> Texto para leitura

Precisamos valorizar ainda mais a Ouvidoria de Polícia de Minas, criando representações regionais.

Esta é uma longa caminhada e requer ainda muitos aprimoramentos e esforços.

4) O senhor foi o primeiro presidente da Comissão de Direitos Humanos da Câmara dos Deputados. Qual a importância da Comissão e de seus correspondentes e de seus correspondentes em nível estadual e municipal?

R: A Comissão Permanente de Direitos Humanos da Câmara dos Deputados foi constituída em 1995. Tive a honra de presidí-la por duas oportunidades: no ano de sua criação e no início desta legislatura, em 1999. Atualmente ela é presidida pelo dep. Nelson Pellegrino (PT/BA), que durante oito anos consecutivos foi presidente da Comissão de Direitos Humanos da Assembléia Legislativa do Estado da Bahia.

Desde seu nascimento a CDH da Câmara abriu uma janela de permanente interlocução com a sociedade civil, de recebimento de denúncias de violações ocorridas em todo o país; de combate à impunidade; de vocalização da própria cidadania. Há cinco anos ela vem realizando a Conferência Nacional de Direitos Humanos, já consagrada, por sua representatividade, como o mais importante fórum nacional de debates e proposições sobre as políticas de Direitos Humanos do Estado Brasileiro.

Ao longo dos últimos anos venho acompanhando o trabalho de inúmeras comissões instaladas em várias Assembléias Legislativas e inúmeras Câmaras Municipais. Alegro-me em testemunhar a atuação de alguns companheiros que emprestam toda a sua disposição, coragem, capacidade de indignação e criatividade na defesa desta causa.

Penso que este fenômeno se deve ao feliz casamento entre a ação política e as demandas mais emergenciais, encarnadas pela sociedade civil. As comissões legislativas de direitos humanos simbolizam, em cada município, um aliado fiel na defesa cidadania.

5) Qual o seu posicionamento em relação ao Tribunal Penal Internacional? Como implantá-lo no contexto da hegemonia dos Estados Unidos, que resistem em ratificá-lo?

R: Em fevereiro de 2000, apresentei uma Proposta de Emenda Constitucional (PEC nº 203/2000) com fins de reconhecimento, pelo Brasil, da jurisdição do Tribunal Penal Internacional (TPI), através de sua ratificação.

O Estatuto do Tribunal Penal Internacional foi aprovado em assembléia geral das Nações Unidas, realizada em Roma, em julho de 1998 e aguarda a ratificação de, pelo menos, 60 nações para entrar em vigor.

Naquela oportunidade o tratado foi assinado por 139 países, mas, até o presente instante, apenas 44 nações apresentaram os respectivos instrumentos de ratificação ou adesão.

[Registros extraídos de uma coleção]

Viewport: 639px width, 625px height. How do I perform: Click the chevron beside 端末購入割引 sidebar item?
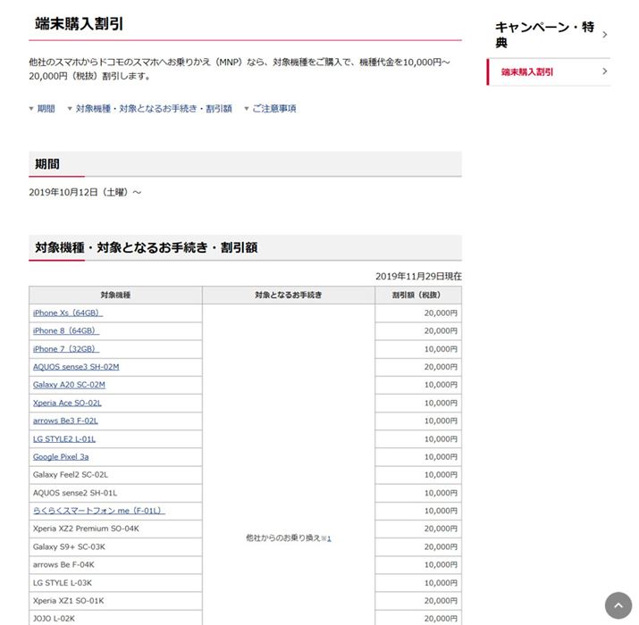[x=605, y=71]

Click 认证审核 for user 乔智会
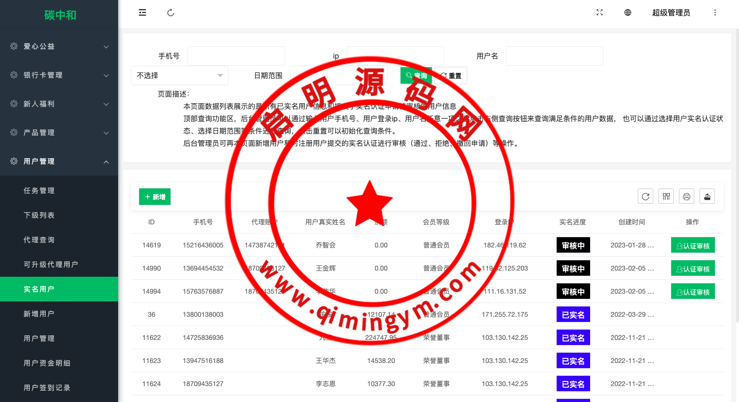(693, 245)
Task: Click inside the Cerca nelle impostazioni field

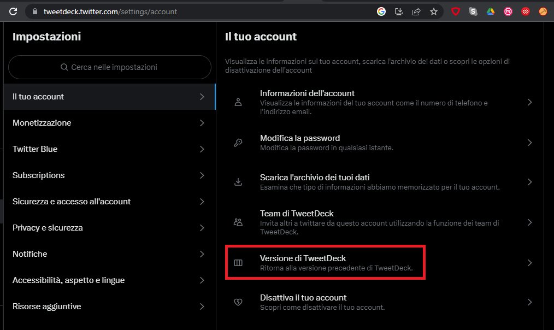Action: pos(109,67)
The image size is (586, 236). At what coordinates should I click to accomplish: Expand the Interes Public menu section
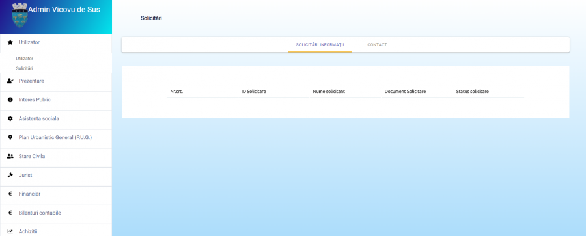56,100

> Responda ao seguinte
1. Responda com base na entrevista:
(a) Em que ano foi constituída a Comissão Permanente de Direitos Humanos da Câmara dos Deputados?
(b) Durante quantos anos consecutivos Nelson Pellegrino presidiu a Comissão de Direitos Humanos da Assembleia Legislativa da Bahia?
(c) Quantos países assinaram o tratado do Tribunal Penal Internacional?
2. Converta as linhas das entradas em uma lista JSON de strings, com uma string por linha. Omita as linhas em branco e deixe as imagens de fora.
O texto e as entradas não têm relação entre si.

> Respostas
1.
(a) Em 1995.
(b) Durante oito anos consecutivos.
(c) 139 países.

2.
[
  "Viewport: 639px width, 625px height. How do I perform: Click the chevron beside 端末購入割引 sidebar item?",
  "[x=605, y=71]",
  "Click 认证审核 for user 乔智会",
  "(693, 245)",
  "Task: Click inside the Cerca nelle impostazioni field",
  "Action: pos(109,67)",
  "The image size is (586, 236). At what coordinates should I click to accomplish: Expand the Interes Public menu section",
  "56,100"
]